(Data excerpts)

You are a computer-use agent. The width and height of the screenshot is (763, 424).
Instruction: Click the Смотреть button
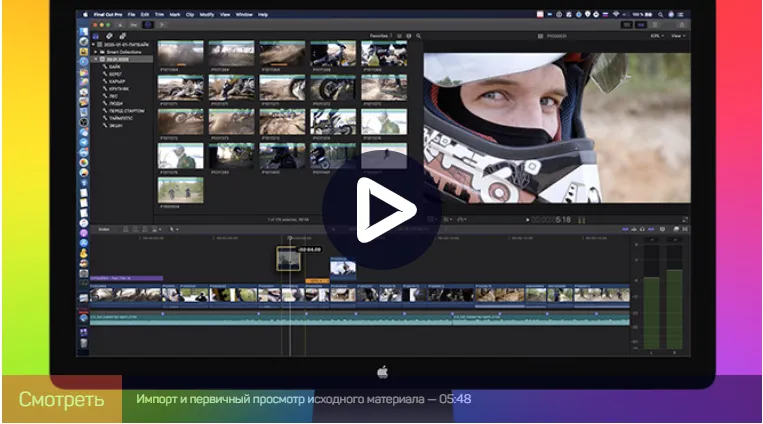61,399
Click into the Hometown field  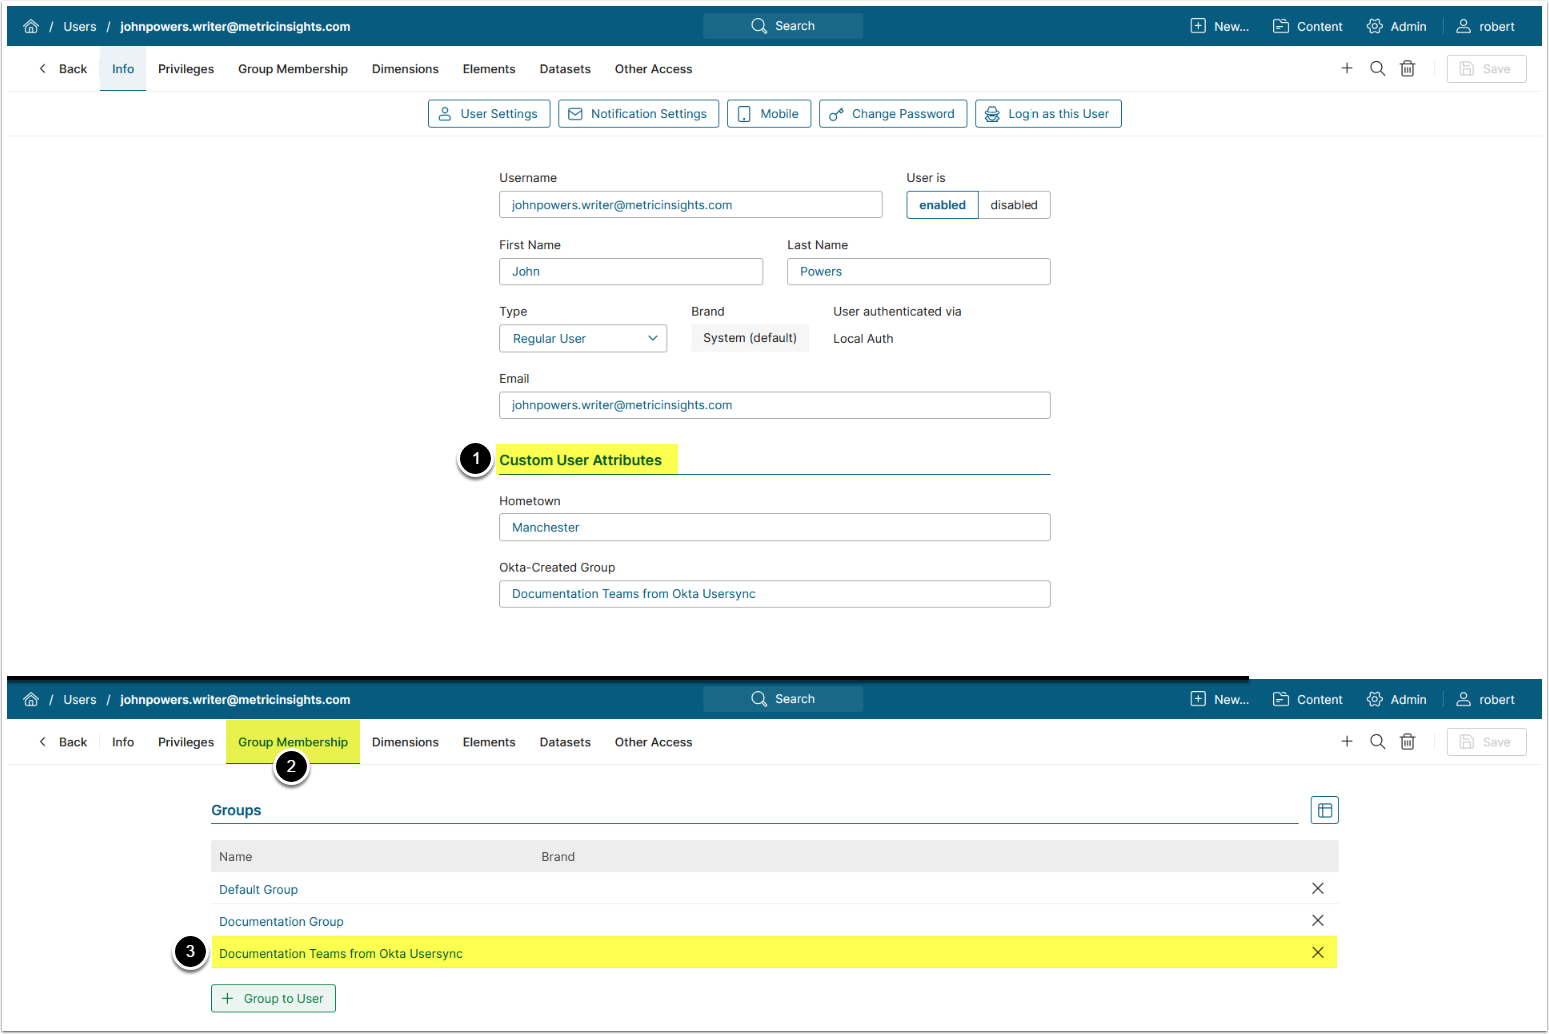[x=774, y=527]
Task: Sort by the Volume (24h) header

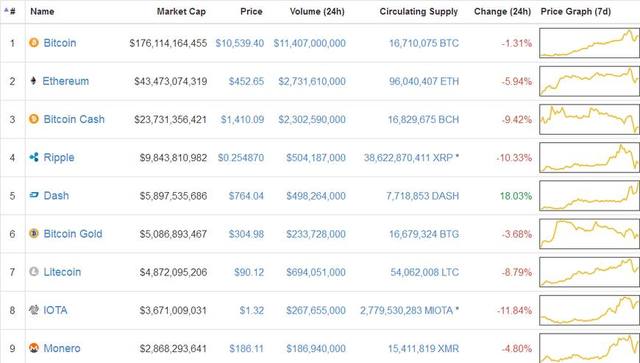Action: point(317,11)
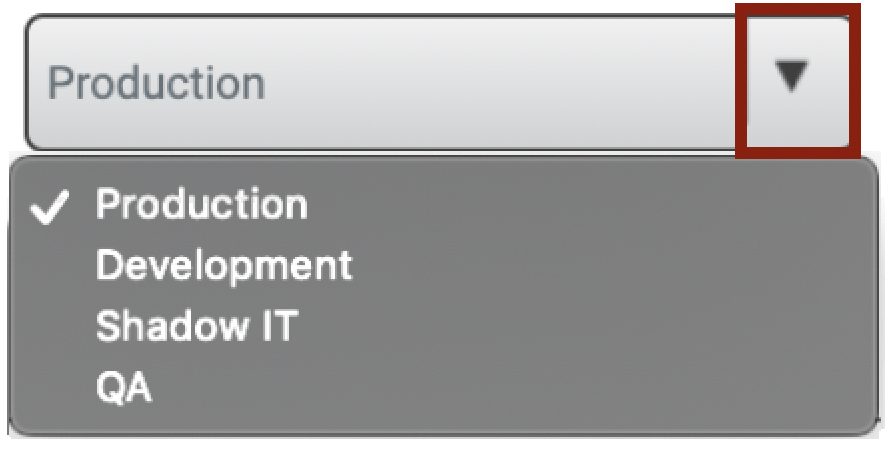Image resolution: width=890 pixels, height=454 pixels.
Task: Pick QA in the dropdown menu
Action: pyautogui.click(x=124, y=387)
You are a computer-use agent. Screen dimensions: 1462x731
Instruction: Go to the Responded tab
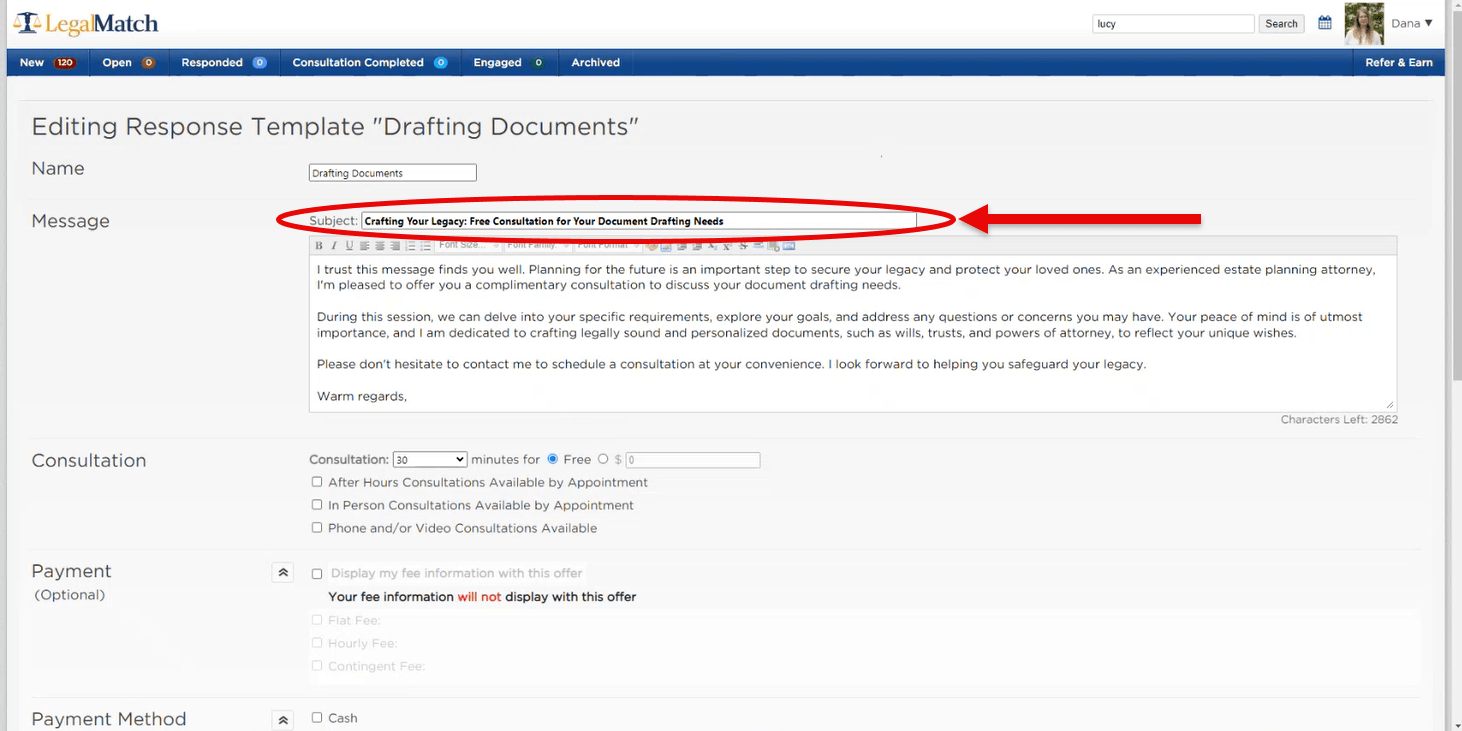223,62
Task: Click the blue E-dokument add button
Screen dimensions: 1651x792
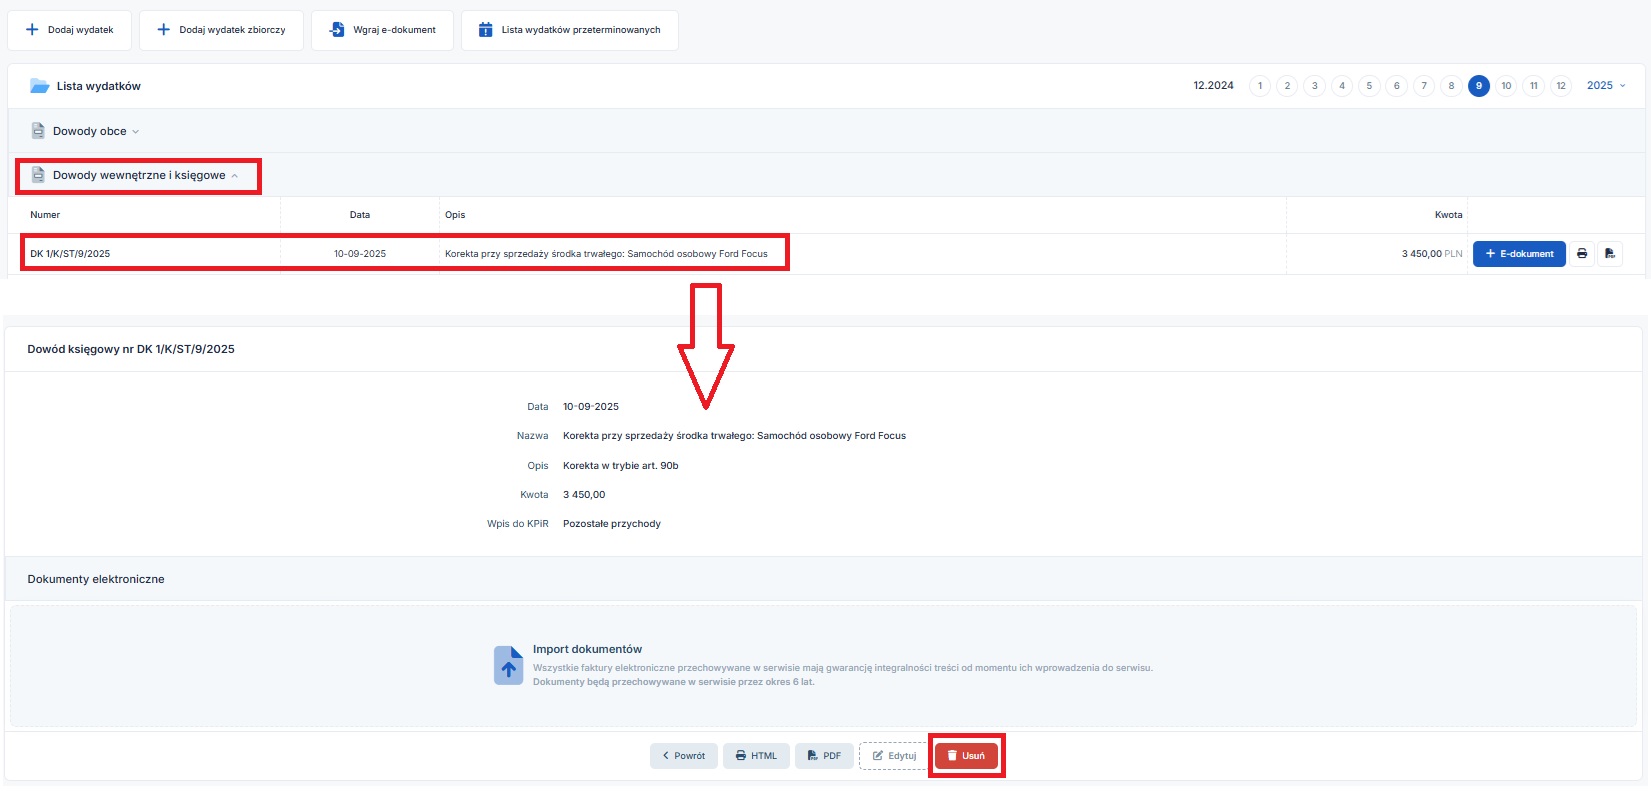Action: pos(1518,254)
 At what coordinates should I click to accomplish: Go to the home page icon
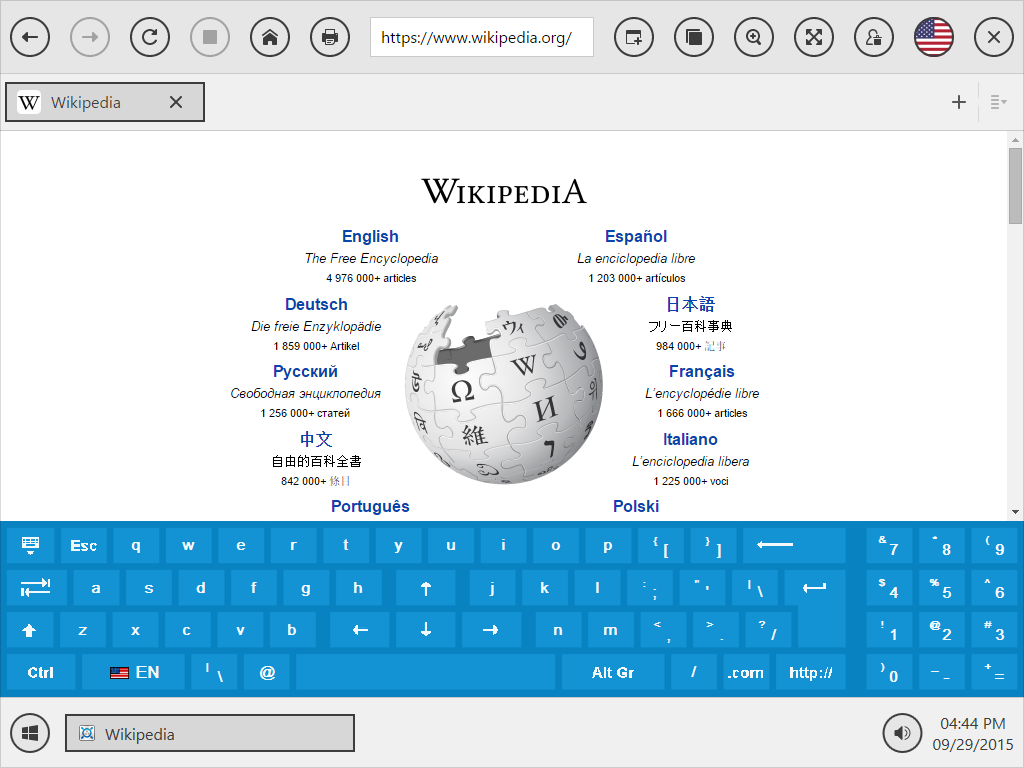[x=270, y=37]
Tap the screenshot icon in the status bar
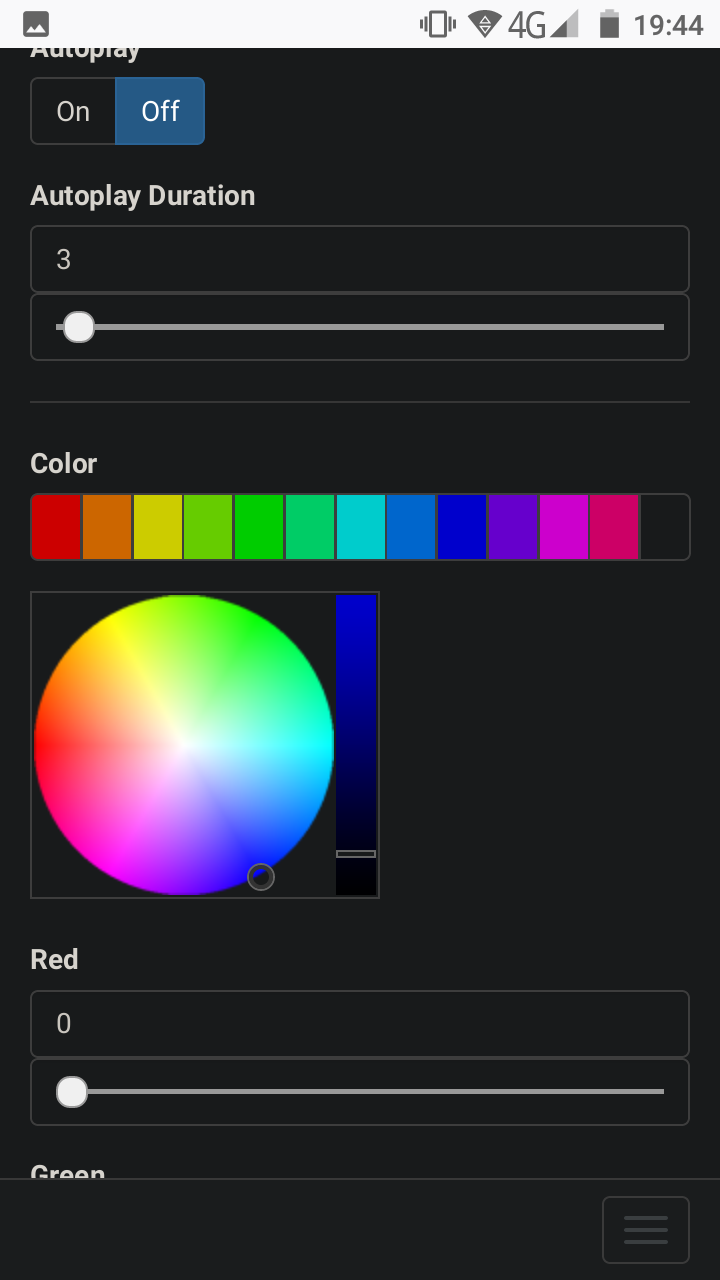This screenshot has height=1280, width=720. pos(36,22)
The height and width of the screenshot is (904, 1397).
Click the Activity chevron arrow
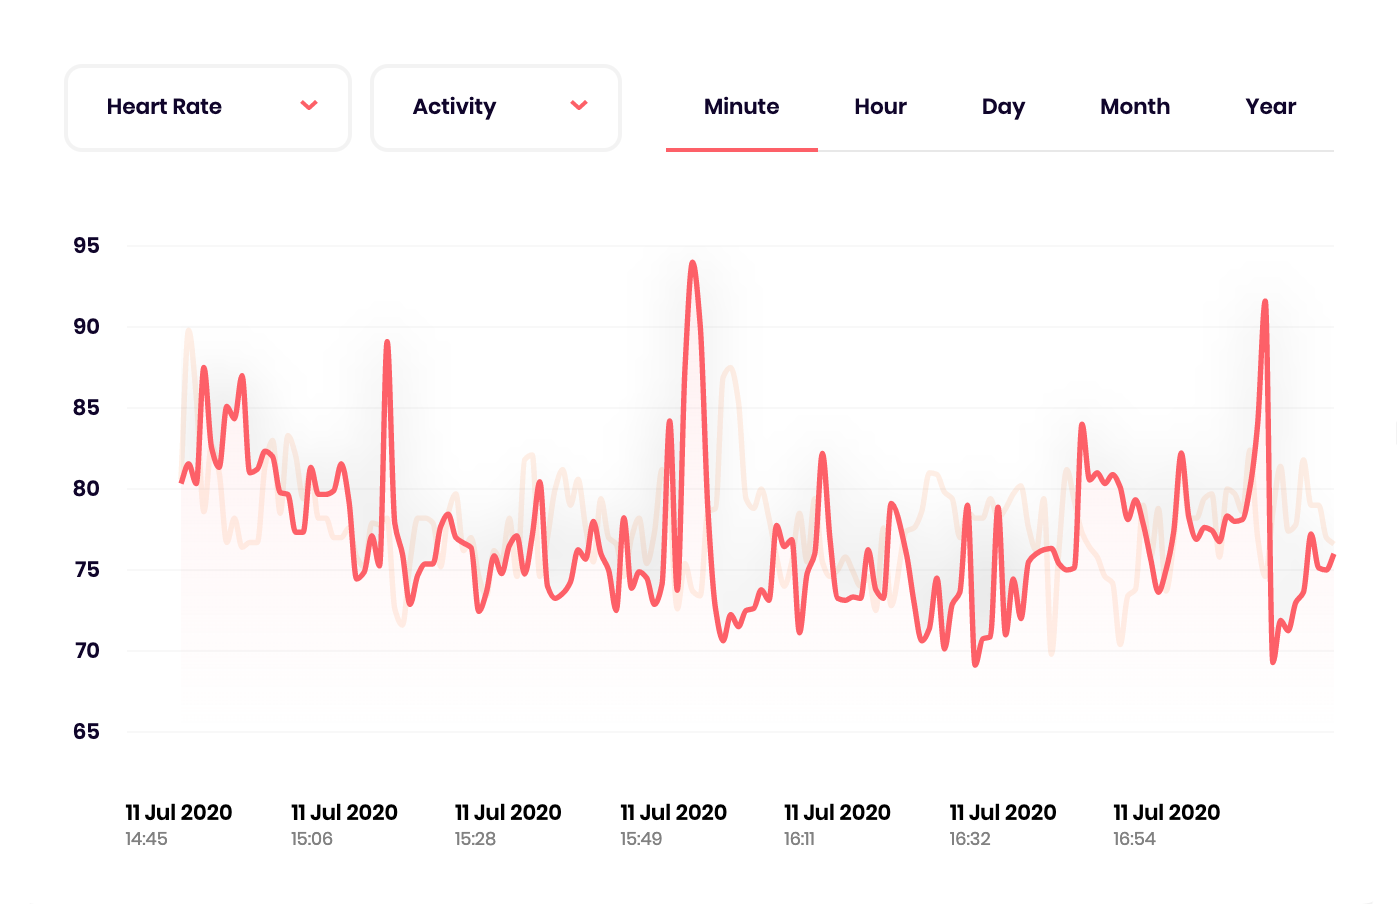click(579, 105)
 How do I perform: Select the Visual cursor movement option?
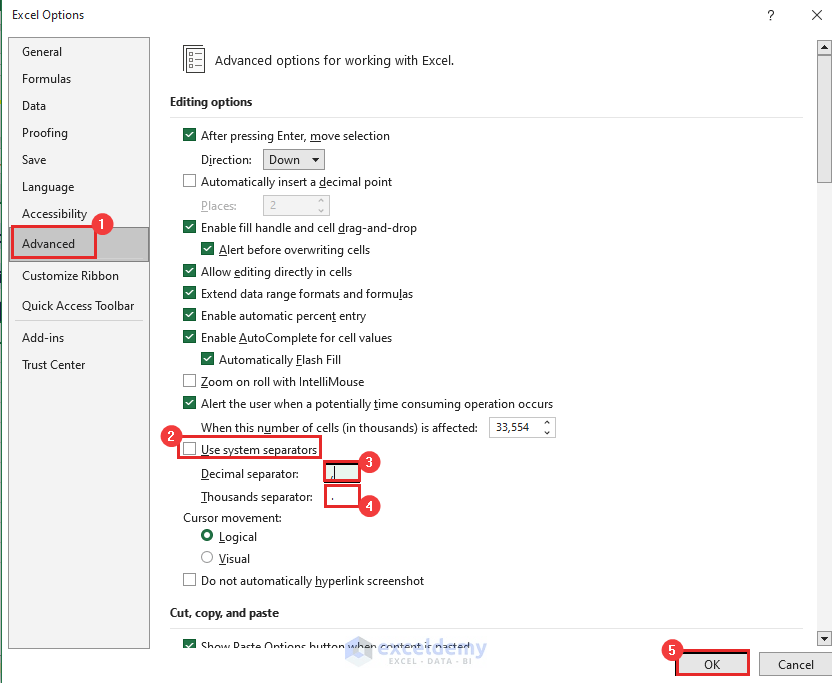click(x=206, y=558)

(End Data excerpts)

Look through the entries above, find each line containing "agent", and copy it.

You are a computer-use agent. The width and height of the screenshot is (763, 424).
You are a computer-use agent. Screen dimensions: 1462x731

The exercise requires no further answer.